### [WHAT IS EXPECTED]
Quote the records below verbatim, from the line containing "Sort coins by the Name header" through the end of the records, inclusive. Omit the pictures.
* begin RECORDS PROVIDED *
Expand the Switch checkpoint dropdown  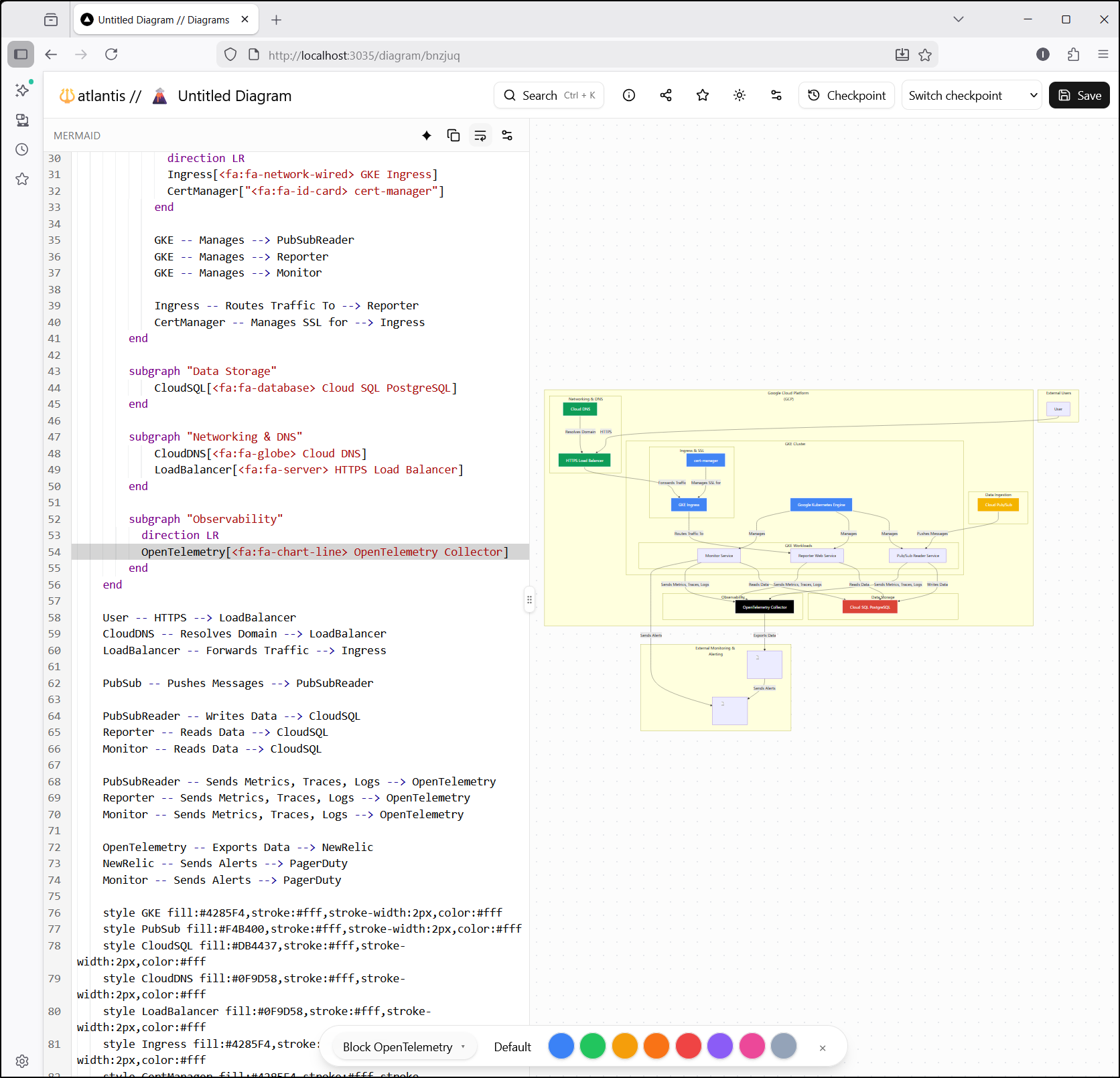point(972,96)
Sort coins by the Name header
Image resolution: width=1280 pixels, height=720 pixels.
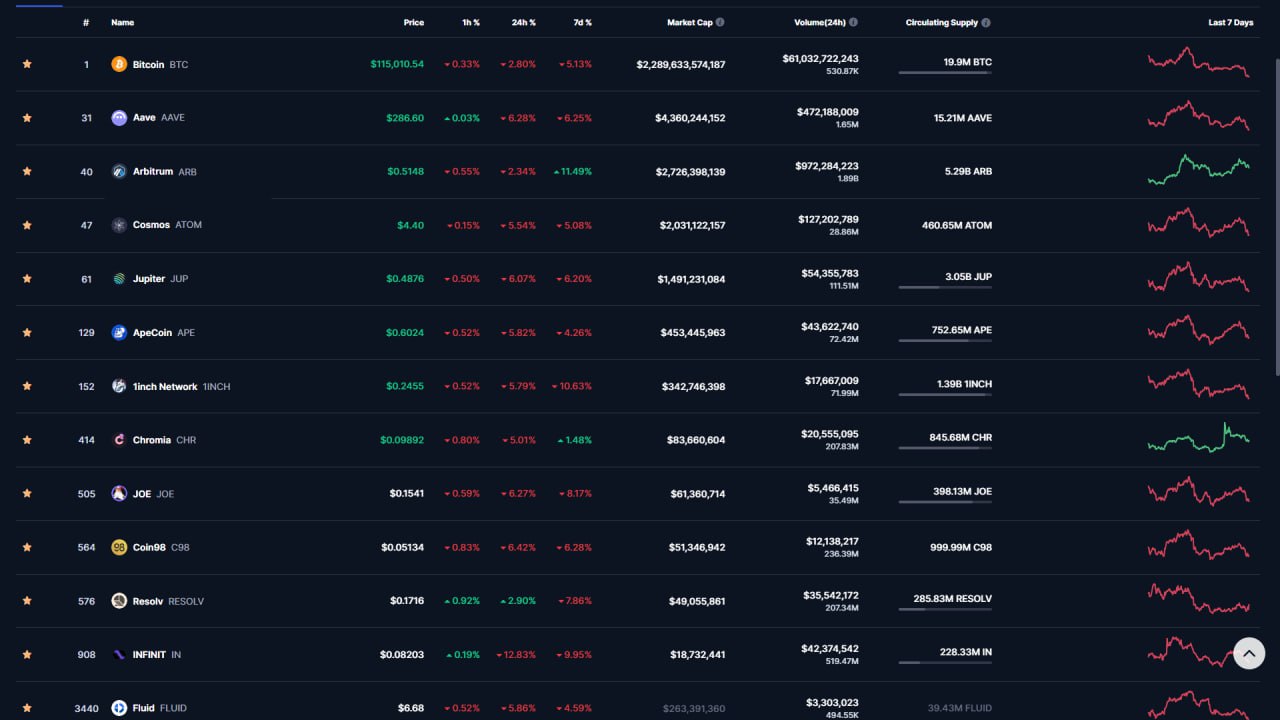click(122, 22)
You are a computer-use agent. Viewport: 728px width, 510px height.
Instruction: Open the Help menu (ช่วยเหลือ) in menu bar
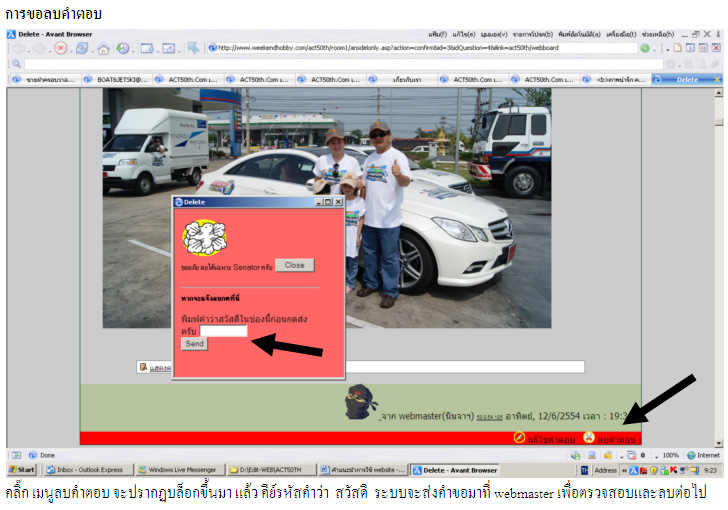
* end RECORDS PROVIDED *
### [OUTPUT BELOW]
Sort coins by the Name header
Image resolution: width=1280 pixels, height=720 pixels.
click(122, 22)
You are a computer-use agent. Viewport: 728px width, 510px height.
Instruction: Open the Help menu (ช่วยเหลือ) in menu bar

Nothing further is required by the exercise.